### WHAT YOU NEED TO DO
The data should be restated word for word, in full.

### MATERIAL FOR THIS EXERCISE
+ + + +
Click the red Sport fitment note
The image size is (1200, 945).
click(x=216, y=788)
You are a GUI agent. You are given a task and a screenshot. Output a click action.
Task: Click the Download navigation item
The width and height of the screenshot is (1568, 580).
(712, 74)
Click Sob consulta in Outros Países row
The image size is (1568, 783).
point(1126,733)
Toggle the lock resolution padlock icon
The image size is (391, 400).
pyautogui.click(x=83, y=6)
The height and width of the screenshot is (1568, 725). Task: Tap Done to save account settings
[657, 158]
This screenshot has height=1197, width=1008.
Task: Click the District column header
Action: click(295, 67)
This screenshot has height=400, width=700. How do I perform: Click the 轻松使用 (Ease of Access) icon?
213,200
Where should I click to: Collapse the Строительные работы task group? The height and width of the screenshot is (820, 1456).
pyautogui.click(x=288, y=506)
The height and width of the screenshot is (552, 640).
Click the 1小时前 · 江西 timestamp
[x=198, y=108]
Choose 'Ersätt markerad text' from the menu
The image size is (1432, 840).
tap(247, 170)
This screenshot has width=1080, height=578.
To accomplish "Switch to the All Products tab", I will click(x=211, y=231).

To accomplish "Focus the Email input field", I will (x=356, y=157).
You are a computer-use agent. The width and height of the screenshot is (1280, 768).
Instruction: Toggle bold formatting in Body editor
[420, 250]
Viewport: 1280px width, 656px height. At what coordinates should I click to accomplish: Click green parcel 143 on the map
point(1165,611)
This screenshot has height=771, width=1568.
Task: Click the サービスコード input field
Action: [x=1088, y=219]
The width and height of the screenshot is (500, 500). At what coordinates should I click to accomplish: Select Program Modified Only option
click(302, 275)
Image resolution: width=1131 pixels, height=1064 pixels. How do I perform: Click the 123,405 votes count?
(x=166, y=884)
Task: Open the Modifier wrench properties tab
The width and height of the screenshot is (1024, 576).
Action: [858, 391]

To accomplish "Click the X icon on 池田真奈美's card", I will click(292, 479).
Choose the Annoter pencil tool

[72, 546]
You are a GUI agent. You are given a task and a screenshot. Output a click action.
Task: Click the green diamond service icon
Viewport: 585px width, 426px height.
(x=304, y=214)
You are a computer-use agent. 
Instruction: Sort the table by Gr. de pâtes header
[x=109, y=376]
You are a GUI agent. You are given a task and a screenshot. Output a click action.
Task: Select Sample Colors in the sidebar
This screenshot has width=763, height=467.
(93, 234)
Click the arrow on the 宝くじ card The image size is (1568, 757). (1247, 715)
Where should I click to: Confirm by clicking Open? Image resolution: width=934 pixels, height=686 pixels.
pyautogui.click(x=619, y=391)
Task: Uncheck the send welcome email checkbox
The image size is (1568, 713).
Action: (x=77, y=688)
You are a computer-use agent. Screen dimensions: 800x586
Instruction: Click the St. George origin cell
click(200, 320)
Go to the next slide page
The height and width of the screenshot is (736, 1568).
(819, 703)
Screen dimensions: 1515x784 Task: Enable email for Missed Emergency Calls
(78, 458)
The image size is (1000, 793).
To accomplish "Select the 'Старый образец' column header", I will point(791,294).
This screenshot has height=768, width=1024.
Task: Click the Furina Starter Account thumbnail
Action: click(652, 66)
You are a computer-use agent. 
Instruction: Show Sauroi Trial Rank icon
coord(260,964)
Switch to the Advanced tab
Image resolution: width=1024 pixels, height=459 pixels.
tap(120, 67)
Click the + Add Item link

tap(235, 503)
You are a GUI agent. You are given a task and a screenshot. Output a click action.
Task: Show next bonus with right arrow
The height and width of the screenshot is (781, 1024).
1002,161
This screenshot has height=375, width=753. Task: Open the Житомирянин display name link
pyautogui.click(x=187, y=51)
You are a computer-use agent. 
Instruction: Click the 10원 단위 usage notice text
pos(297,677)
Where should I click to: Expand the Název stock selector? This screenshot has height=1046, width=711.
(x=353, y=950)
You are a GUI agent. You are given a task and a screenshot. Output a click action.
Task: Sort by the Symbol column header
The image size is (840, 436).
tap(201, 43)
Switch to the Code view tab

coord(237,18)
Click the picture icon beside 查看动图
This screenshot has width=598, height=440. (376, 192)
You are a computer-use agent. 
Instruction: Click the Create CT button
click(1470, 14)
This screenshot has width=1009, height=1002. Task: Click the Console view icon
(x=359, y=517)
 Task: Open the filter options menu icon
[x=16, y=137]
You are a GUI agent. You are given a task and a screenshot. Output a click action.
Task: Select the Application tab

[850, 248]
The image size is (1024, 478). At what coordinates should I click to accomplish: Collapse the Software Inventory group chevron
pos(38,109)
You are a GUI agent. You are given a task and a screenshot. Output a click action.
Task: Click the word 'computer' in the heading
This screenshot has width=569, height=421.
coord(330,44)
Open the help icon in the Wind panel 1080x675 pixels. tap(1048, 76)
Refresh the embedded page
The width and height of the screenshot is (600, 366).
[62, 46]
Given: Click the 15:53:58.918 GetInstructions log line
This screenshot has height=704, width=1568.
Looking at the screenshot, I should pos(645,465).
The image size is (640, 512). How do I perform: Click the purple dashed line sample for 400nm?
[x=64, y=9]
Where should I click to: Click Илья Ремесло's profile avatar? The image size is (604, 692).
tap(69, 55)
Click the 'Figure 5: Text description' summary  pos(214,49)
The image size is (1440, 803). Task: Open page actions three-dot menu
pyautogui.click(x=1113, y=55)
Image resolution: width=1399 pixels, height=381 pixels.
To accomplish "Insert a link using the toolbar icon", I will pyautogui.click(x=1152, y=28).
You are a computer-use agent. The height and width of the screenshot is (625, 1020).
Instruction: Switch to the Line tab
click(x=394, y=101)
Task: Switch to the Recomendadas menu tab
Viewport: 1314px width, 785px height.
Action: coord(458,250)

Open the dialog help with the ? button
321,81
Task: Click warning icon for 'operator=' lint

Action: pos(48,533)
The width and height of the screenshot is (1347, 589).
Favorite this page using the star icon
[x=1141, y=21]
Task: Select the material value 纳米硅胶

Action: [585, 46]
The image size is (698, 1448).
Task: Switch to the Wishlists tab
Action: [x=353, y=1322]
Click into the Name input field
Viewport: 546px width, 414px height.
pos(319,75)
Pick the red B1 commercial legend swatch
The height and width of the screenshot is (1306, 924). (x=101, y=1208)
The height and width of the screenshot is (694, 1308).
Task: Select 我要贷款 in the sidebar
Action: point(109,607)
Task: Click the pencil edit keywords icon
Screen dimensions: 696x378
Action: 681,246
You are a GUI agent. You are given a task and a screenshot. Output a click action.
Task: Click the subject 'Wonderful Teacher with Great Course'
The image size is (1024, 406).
+ + + +
### RESPONSE AREA
Click the red Sport fitment note
The image size is (1200, 945).
click(x=216, y=788)
You are a GUI agent. You are given a task and a screenshot. Output a click action.
Task: Click the Download navigation item
The width and height of the screenshot is (1568, 580).
(712, 74)
Click Sob consulta in Outros Países row
The image size is (1568, 783).
point(1126,733)
Toggle the lock resolution padlock icon
The image size is (391, 400).
pyautogui.click(x=83, y=6)
The height and width of the screenshot is (1568, 725). Task: Tap Done to save account settings
[657, 158]
This screenshot has height=1197, width=1008.
Task: Click the District column header
Action: click(295, 67)
This screenshot has height=400, width=700. How do I perform: Click the 轻松使用 (Ease of Access) icon?
213,200
Where should I click to: Collapse the Строительные работы task group? The height and width of the screenshot is (820, 1456).
pyautogui.click(x=288, y=506)
The height and width of the screenshot is (552, 640).
Click the 1小时前 · 江西 timestamp
[x=198, y=108]
Choose 'Ersätt markerad text' from the menu
The image size is (1432, 840).
tap(247, 170)
This screenshot has width=1080, height=578.
To accomplish "Switch to the All Products tab", I will click(x=211, y=231).

To accomplish "Focus the Email input field", I will (x=356, y=157).
You are a computer-use agent. The width and height of the screenshot is (1280, 768).
Instruction: Toggle bold formatting in Body editor
[420, 250]
Viewport: 1280px width, 656px height. At what coordinates should I click to accomplish: Click green parcel 143 on the map
point(1165,611)
This screenshot has height=771, width=1568.
Task: Click the サービスコード input field
Action: [x=1088, y=219]
The width and height of the screenshot is (500, 500). At what coordinates should I click to accomplish: Select Program Modified Only option
click(302, 275)
Image resolution: width=1131 pixels, height=1064 pixels. How do I perform: Click the 123,405 votes count?
(x=166, y=884)
Task: Open the Modifier wrench properties tab
The width and height of the screenshot is (1024, 576).
Action: [858, 391]

To accomplish "Click the X icon on 池田真奈美's card", I will click(292, 479).
Choose the Annoter pencil tool

[72, 546]
You are a GUI agent. You are given a task and a screenshot. Output a click action.
Task: Click the green diamond service icon
Viewport: 585px width, 426px height.
(x=304, y=214)
You are a computer-use agent. 
Instruction: Sort the table by Gr. de pâtes header
[x=109, y=376]
You are a GUI agent. You are given a task and a screenshot. Output a click action.
Task: Select Sample Colors in the sidebar
This screenshot has width=763, height=467.
(93, 234)
Click the arrow on the 宝くじ card The image size is (1568, 757). (1247, 715)
Where should I click to: Confirm by clicking Open? Image resolution: width=934 pixels, height=686 pixels.
pyautogui.click(x=619, y=391)
Task: Uncheck the send welcome email checkbox
The image size is (1568, 713).
Action: (x=77, y=688)
You are a computer-use agent. Screen dimensions: 800x586
Instruction: Click the St. George origin cell
click(200, 320)
Go to the next slide page
The height and width of the screenshot is (736, 1568).
(819, 703)
Screen dimensions: 1515x784 Task: Enable email for Missed Emergency Calls
(78, 458)
The image size is (1000, 793).
To accomplish "Select the 'Старый образец' column header", I will point(791,294).
This screenshot has height=768, width=1024.
Task: Click the Furina Starter Account thumbnail
Action: click(652, 66)
You are a computer-use agent. 
Instruction: Show Sauroi Trial Rank icon
coord(260,964)
Switch to the Advanced tab
Image resolution: width=1024 pixels, height=459 pixels.
tap(120, 67)
Click the + Add Item link

tap(235, 503)
You are a GUI agent. You are given a task and a screenshot. Output a click action.
Task: Show next bonus with right arrow
The height and width of the screenshot is (781, 1024).
1002,161
This screenshot has height=375, width=753. Task: Open the Житомирянин display name link
pyautogui.click(x=187, y=51)
You are a computer-use agent. 
Instruction: Click the 10원 단위 usage notice text
pos(297,677)
Where should I click to: Expand the Název stock selector? This screenshot has height=1046, width=711.
(x=353, y=950)
You are a GUI agent. You are given a task and a screenshot. Output a click action.
Task: Sort by the Symbol column header
The image size is (840, 436).
tap(201, 43)
Switch to the Code view tab

coord(237,18)
Click the picture icon beside 查看动图
This screenshot has width=598, height=440. (376, 192)
You are a computer-use agent. 
Instruction: Click the Create CT button
click(1470, 14)
This screenshot has width=1009, height=1002. Task: Click the Console view icon
(x=359, y=517)
 Task: Open the filter options menu icon
[x=16, y=137]
You are a GUI agent. You are given a task and a screenshot. Output a click action.
Task: Select the Application tab

[850, 248]
The image size is (1024, 478). At what coordinates should I click to accomplish: Collapse the Software Inventory group chevron
pos(38,109)
You are a GUI agent. You are given a task and a screenshot. Output a click action.
Task: Click the word 'computer' in the heading
This screenshot has width=569, height=421.
coord(330,44)
Open the help icon in the Wind panel 1080x675 pixels. tap(1048, 76)
Refresh the embedded page
The width and height of the screenshot is (600, 366).
[62, 46]
Given: Click the 15:53:58.918 GetInstructions log line
This screenshot has height=704, width=1568.
Looking at the screenshot, I should pos(645,465).
The image size is (640, 512). How do I perform: Click the purple dashed line sample for 400nm?
[x=64, y=9]
Where should I click to: Click Илья Ремесло's profile avatar? The image size is (604, 692).
tap(69, 55)
Click the 'Figure 5: Text description' summary  pos(214,49)
The image size is (1440, 803). Task: Open page actions three-dot menu
pyautogui.click(x=1113, y=55)
Image resolution: width=1399 pixels, height=381 pixels.
To accomplish "Insert a link using the toolbar icon", I will pyautogui.click(x=1152, y=28).
You are a computer-use agent. The height and width of the screenshot is (625, 1020).
Instruction: Switch to the Line tab
click(x=394, y=101)
Task: Switch to the Recomendadas menu tab
Viewport: 1314px width, 785px height.
Action: coord(458,250)

Open the dialog help with the ? button
321,81
Task: Click warning icon for 'operator=' lint

Action: pos(48,533)
The width and height of the screenshot is (1347, 589).
Favorite this page using the star icon
[x=1141, y=21]
Task: Select the material value 纳米硅胶

Action: [585, 46]
The image size is (698, 1448).
Task: Switch to the Wishlists tab
Action: [x=353, y=1322]
Click into the Name input field
Viewport: 546px width, 414px height.
pos(319,75)
Pick the red B1 commercial legend swatch
The height and width of the screenshot is (1306, 924). (x=101, y=1208)
The height and width of the screenshot is (694, 1308).
Task: Select 我要贷款 in the sidebar
Action: point(109,607)
Task: Click the pencil edit keywords icon
Screen dimensions: 696x378
Action: 681,246
You are a GUI agent. You are given a task and a screenshot. Output a click action.
Task: Click the subject 'Wonderful Teacher with Great Course'
The image size is (1024, 406).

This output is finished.